A “buyer beware” warning sign should be visible to the consumer since we enter these businesses for no other reason than to make a purchase, and then find ourselves accosted by pronouncements against abortions. I would really appreciate the heads up that the business I am about to encounter is either going to respect me or use the opportunity to get on their soapbox that I’m a baby killer and have no morals compared to their glorious morals.
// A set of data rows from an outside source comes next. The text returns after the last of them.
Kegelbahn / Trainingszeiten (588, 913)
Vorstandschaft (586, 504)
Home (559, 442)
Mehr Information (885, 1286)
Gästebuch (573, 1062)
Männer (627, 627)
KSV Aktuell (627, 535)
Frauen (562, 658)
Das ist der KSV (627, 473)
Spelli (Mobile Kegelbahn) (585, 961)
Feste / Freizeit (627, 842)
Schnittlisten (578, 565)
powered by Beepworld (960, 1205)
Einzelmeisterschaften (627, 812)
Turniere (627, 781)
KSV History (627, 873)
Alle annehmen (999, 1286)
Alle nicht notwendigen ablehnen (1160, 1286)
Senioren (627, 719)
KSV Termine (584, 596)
It must be nice to view life in only black and white terms and to have all the right answers to other people’s lives. I wouldn’t know. I’m just trying to do the best I can and when a young girl or older woman feels that her pregnancy is not a good thing, I’m taking her word for it, and wouldn’t presume to do otherwise.
Vickie Sandell Stangl
Thursday, January 24, 2008
Historically, this citizen’s grand jury has rarely been invoked and never, until recently, to advance a social or moral agenda. This old law, had its use in fighting political corruption to be sure; but in this case it is a tool in active vigilantism. A small minority of people with an agenda, forcing a criminal investigation, definitely usurps the executive power of government. A government populated with persons elected by the majority of voters by the way. But Operation Rescue & Kansans for Life (KFL) have long claimed that prosecutors are too soft on abortion; thus, the witch hunt they’ve orchestrated.
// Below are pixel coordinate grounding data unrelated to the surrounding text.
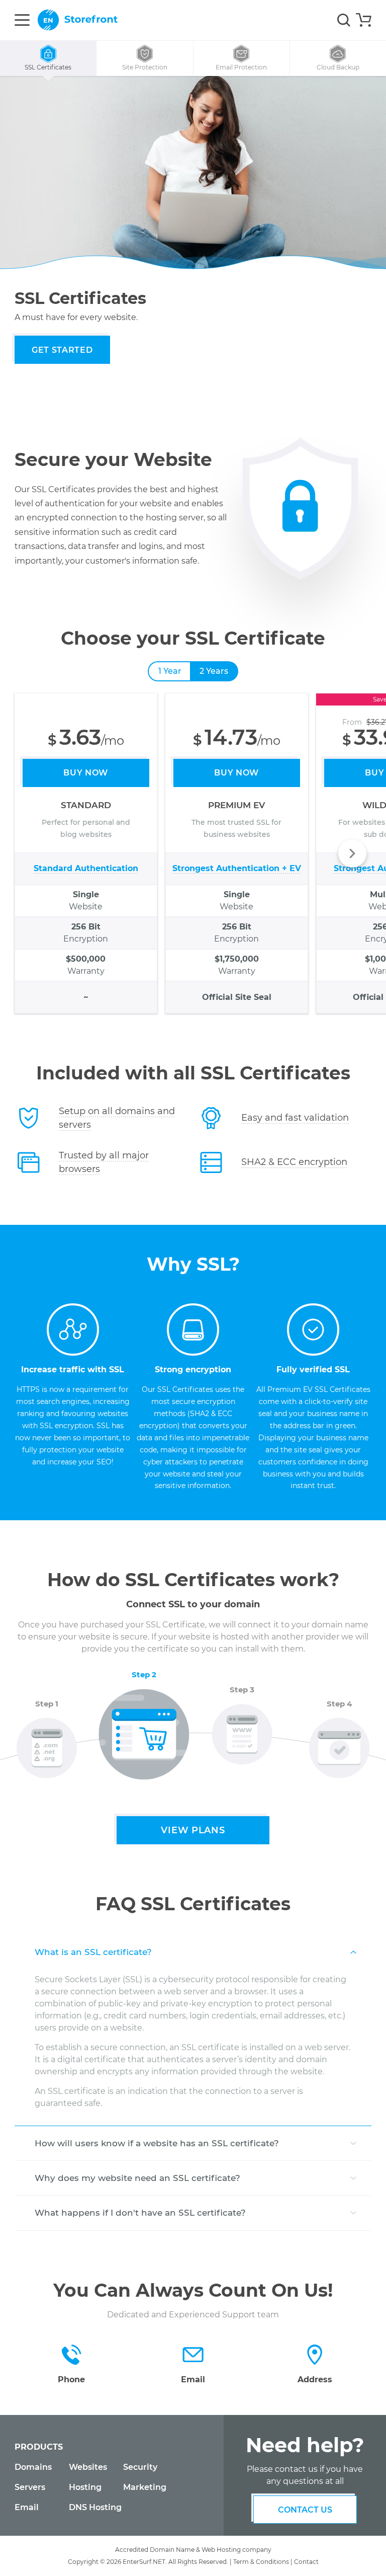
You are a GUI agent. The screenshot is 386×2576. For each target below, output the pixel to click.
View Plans (193, 1830)
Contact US (305, 2510)
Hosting (85, 2487)
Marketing (144, 2487)
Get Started (62, 350)
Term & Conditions (261, 2561)
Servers (30, 2487)
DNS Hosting (95, 2507)
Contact (306, 2561)
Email (27, 2507)
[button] (352, 853)
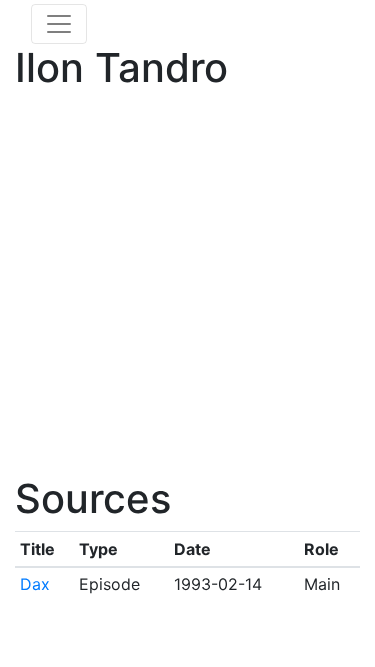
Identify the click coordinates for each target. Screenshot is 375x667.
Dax (35, 584)
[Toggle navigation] (59, 24)
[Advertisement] (187, 287)
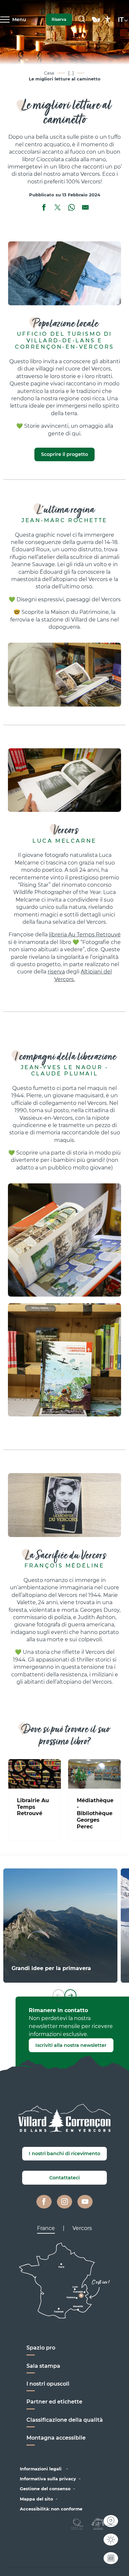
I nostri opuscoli (47, 2384)
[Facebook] (44, 2201)
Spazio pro (40, 2348)
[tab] (46, 2228)
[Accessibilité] (108, 20)
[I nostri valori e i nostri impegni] (96, 23)
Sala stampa (43, 2366)
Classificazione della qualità (64, 2420)
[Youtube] (85, 2201)
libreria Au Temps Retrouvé (85, 934)
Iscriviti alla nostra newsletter (71, 2045)
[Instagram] (64, 2201)
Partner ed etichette (54, 2402)
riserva (56, 971)
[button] (81, 19)
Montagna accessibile (56, 2438)
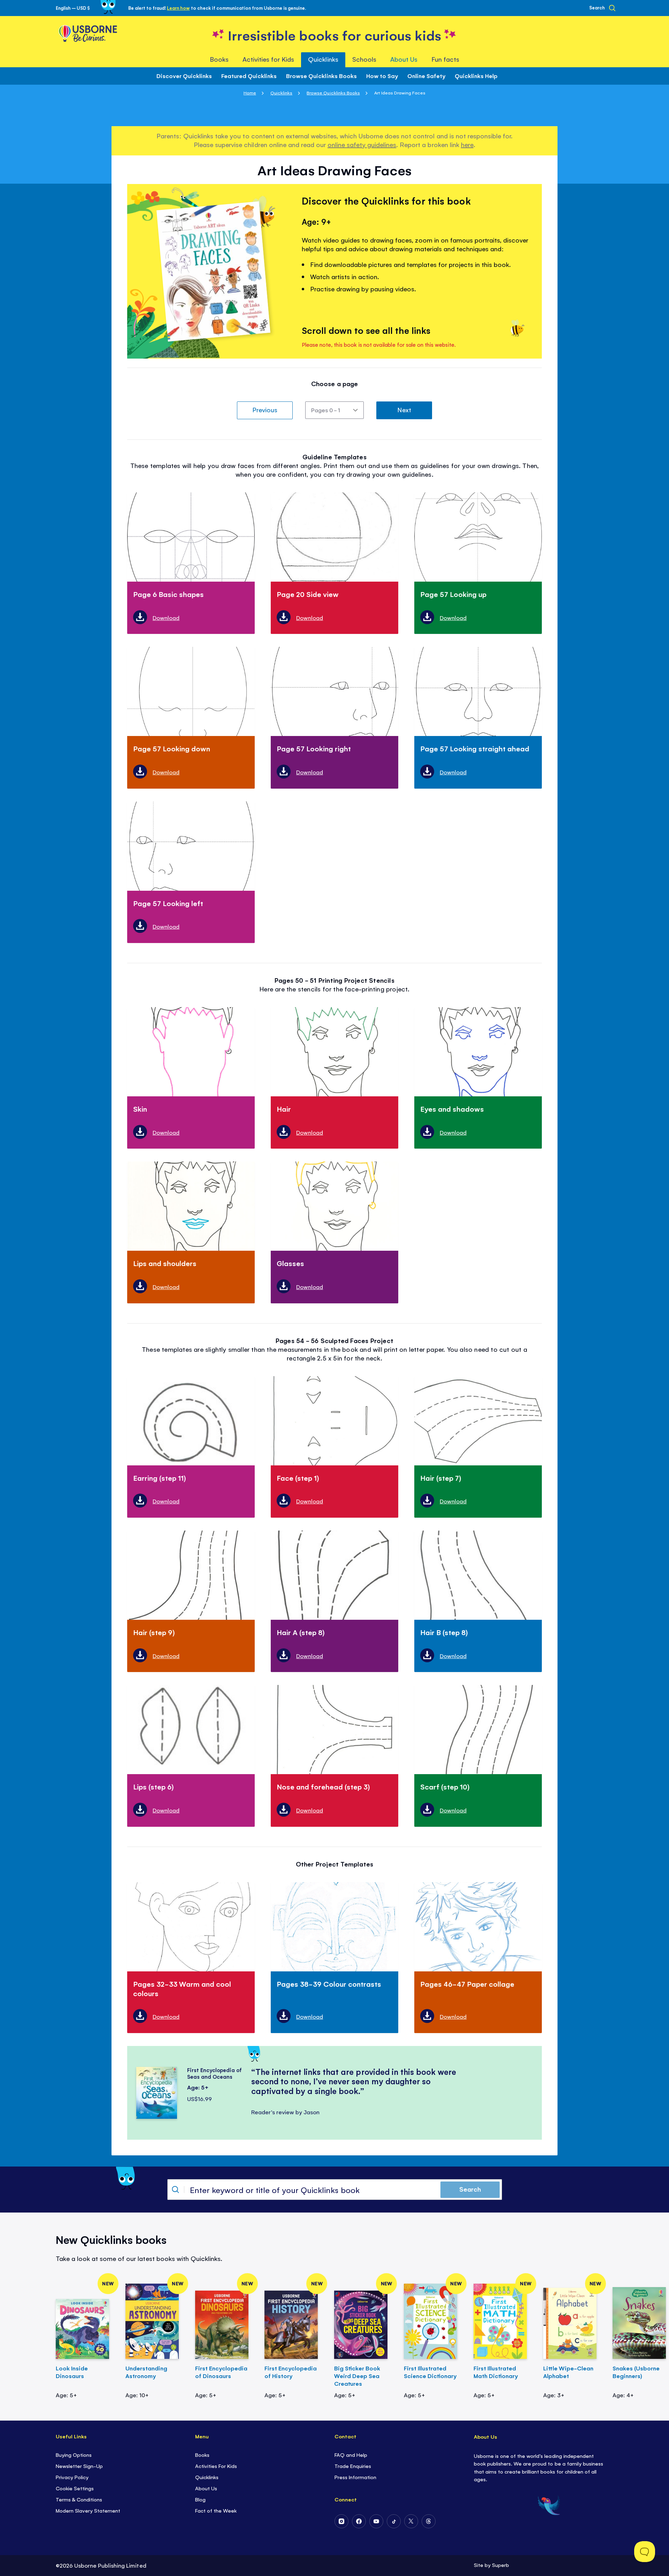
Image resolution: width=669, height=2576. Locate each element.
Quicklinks (281, 92)
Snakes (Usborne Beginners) (636, 2371)
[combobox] (334, 2189)
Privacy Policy (72, 2477)
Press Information (355, 2477)
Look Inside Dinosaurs (72, 2371)
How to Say (382, 75)
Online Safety (426, 75)
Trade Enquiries (352, 2465)
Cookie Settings (75, 2488)
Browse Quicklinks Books (321, 75)
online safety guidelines (362, 144)
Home (250, 92)
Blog (200, 2499)
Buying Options (74, 2454)
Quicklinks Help (476, 75)
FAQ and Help (350, 2454)
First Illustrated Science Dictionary (430, 2371)
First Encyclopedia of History (290, 2371)
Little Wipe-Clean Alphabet (568, 2371)
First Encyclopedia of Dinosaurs (221, 2371)
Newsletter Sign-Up (79, 2465)
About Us (206, 2488)
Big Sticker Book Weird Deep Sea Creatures (357, 2375)
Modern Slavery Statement (88, 2510)
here (467, 144)
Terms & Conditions (79, 2499)
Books (202, 2454)
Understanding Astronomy (146, 2371)
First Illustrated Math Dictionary (496, 2371)
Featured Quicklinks (249, 75)
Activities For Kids (216, 2465)
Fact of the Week (216, 2510)
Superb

Last Friday, jurors heard testimony from KFL director David Gittrich (“inspired by God to use the grand jury”), and Operation Rescue President Troy Newman, (why are these organizations always headed up by men?). While the testimony is secret in these proceedings, the jurors did receive binders from Operation Rescue that included the citizen petition, a failed criminal complaint from 2006, and photos of several pregnant women entering the clinic during this last fall. These busybodies regularly take pictures of those entering and exiting the clinic, from their protest “camps” just outside the gates and over the fence of the clinic. Of course these photos prove nothing, they are being used in the group’s building of circumstantial “evidence” and of course, to intimidate and shame the women who are often in the midst difficult circumstances.
Additionally, Operation Rescue has indicated that they cannot have prosecution of late-term abortion without subpoenaing private medical records – Doctor/patient privacy and HIPPA be damned, they’re at it again! This taxpayer-funded investigation amounts to little more than religious and moral zealots preaching against women’s right to reproductive freedom.